Korn reaches around Cathcart and runs his thumb down over his gut and to his belt buckle. "May I?" Cathcart nods vigorously, so Korn undoes the belt and shimmies off Cathcart's trousers, services the colonel a little through his briefs (damp already) while discarding his own pants. Cathcart hands Korn a tin of petroleum jelly from the drawer, fumbling with it in his eagerness, and Korn coaxes Cathcart forward, wedges him against the desk such that his tented nethers are flush with the underhanging sliding drawer. Cathcart hisses. Korn ignores him while busying himself with the application of the jelly. He then kneads Cathcart’s shank, roughly, from his inner thighs upward, thinking fondly of the trails of pearlescent bruises he’ll leave, before hiking the crotch of Cathcart’s briefs up and to the right.

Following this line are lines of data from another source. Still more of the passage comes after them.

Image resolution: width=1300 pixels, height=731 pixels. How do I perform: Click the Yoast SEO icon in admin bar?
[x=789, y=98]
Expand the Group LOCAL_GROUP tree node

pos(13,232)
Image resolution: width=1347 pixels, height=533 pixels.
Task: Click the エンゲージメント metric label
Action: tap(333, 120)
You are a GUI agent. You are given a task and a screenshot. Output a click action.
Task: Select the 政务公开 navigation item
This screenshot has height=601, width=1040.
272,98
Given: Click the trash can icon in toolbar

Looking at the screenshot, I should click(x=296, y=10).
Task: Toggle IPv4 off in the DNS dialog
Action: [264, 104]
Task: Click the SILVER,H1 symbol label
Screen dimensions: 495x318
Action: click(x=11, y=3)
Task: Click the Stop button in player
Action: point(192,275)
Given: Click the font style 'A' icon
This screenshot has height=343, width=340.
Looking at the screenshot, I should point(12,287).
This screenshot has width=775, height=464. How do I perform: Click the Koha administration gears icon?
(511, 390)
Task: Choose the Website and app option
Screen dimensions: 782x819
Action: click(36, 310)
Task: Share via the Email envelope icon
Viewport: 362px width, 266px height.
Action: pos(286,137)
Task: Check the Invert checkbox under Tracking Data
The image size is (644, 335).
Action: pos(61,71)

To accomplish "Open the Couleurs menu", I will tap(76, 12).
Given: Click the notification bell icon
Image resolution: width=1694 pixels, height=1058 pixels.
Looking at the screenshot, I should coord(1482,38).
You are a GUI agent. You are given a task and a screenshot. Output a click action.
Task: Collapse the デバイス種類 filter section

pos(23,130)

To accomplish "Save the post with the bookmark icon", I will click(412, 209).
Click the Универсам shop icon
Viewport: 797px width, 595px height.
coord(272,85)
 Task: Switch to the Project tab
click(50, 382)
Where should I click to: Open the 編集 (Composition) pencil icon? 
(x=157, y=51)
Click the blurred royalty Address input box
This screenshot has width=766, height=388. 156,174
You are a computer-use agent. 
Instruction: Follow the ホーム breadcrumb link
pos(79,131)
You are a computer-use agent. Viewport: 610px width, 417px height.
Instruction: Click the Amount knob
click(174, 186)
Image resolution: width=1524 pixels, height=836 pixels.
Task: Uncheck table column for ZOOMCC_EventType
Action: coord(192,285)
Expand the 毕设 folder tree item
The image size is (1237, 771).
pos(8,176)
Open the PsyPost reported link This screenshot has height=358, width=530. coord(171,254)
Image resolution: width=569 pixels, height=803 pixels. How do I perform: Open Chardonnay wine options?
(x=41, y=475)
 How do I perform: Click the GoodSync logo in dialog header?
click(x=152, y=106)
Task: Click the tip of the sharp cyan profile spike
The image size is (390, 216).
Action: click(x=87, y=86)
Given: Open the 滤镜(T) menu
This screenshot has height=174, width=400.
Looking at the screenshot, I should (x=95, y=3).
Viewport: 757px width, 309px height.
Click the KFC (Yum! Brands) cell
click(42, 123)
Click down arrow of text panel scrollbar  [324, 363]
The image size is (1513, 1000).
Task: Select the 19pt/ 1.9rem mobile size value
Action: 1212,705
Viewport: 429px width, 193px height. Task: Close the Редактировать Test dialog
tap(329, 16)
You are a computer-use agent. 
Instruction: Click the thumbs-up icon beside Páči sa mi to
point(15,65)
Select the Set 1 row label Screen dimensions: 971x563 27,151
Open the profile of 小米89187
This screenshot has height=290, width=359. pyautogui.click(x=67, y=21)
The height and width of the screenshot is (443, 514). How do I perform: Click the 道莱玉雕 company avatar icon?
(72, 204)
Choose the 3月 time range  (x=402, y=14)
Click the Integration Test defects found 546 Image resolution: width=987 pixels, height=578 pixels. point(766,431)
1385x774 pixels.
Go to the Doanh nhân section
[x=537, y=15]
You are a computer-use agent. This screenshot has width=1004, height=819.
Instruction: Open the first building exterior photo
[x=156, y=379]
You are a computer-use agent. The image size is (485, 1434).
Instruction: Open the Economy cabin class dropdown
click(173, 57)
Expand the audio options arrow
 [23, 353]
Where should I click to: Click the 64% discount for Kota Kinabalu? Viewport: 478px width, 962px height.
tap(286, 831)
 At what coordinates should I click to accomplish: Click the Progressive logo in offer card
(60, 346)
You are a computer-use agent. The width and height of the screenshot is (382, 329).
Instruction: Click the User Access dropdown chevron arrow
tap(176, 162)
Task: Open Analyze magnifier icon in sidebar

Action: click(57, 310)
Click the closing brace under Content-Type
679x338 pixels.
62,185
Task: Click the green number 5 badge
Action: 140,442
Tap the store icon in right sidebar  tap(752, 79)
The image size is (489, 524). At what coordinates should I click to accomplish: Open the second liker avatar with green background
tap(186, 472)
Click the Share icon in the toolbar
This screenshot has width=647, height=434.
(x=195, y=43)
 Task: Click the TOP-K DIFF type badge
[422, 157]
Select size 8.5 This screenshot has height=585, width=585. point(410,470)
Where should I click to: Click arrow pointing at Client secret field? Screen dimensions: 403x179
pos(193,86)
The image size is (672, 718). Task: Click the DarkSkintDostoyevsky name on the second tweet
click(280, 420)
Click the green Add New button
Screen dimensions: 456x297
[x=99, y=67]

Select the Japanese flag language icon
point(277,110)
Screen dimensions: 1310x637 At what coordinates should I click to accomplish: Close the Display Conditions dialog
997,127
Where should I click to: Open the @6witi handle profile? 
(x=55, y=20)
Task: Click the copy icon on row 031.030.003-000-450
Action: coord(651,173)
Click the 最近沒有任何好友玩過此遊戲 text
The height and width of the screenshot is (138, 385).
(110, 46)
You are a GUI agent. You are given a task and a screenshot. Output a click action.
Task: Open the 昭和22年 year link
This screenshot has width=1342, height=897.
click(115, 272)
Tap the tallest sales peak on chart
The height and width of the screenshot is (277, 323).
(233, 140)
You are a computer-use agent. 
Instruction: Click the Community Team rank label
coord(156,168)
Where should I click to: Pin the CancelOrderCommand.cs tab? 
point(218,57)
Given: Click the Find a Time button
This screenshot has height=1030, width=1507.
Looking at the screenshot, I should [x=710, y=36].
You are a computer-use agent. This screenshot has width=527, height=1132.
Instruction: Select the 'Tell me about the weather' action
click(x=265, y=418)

Cathcart's desk has figured in small or large part into many of their more intimate initiatives. Korn has considered the possibilities of his hiding Cathcart under said desk while calmly taking down an appointment from Danby, or—for Korn believes in doing unto others—of hiding there himself and taking Cathcart’s mind off of bomb patterns while the colonel accepts a call from Twenty-seventh Headquarters. Both possibilities, however, are precluded by the fact that neither of them can fit comfortably in the legspace between the desk’s two cabinet-columns.

“Come on, Korn, put some hustle into it.”

So ordered, Korn buries himself in his commanding officer's ass. “Hustle,” he recalls, was a word Cathcart had borrowed from Dreedle—it remained in Cathcart’s vocabulary, vestigial, from the era in which he had conscientiously emulated the general. The Age of Dreedle: halcyon days, they seemed now, during which he and Cathcart had first met and first fucked.

Now Scheisskopf was in—no matter. Inconsequential, as in this moment Korn is in—and now out. In again. Cathcart is from the waist up prostrate on the desk’s surface, on his elbows and scrabbling for purchase and then gripping the far edge, his back now concave, now convex in pursuit of a more opportune angle. Korn leans forward and finds it for him, then rewards himself by slipping a hand up under Cathcart’s shirt.

“Jesus Christ, you’re cold, Blackie,” Cathcart yelp-laughs.

Korn snorts. “I’ll cop to cold-blooded. And, Chuck, you do know what they say about the Lord’s name.” He finds Cathcart’s right tit—tetin de satin blanc tout neuf—and celebrates this discovery with a zeal that is not likely endorsed by scripture, nor governed by decretal.

“What do they say?” A rhythm established, now. Cathcart has one forearm overhanging the desk and the other arched immediately behind his shoulder, his elbow red, raw. Korn puts his left hand over Cathcart’s, runs his thumb over the colonel’s knuckles. Lightning outside, followed by thunder. Cathcart’s veins blue under his milk-white skin.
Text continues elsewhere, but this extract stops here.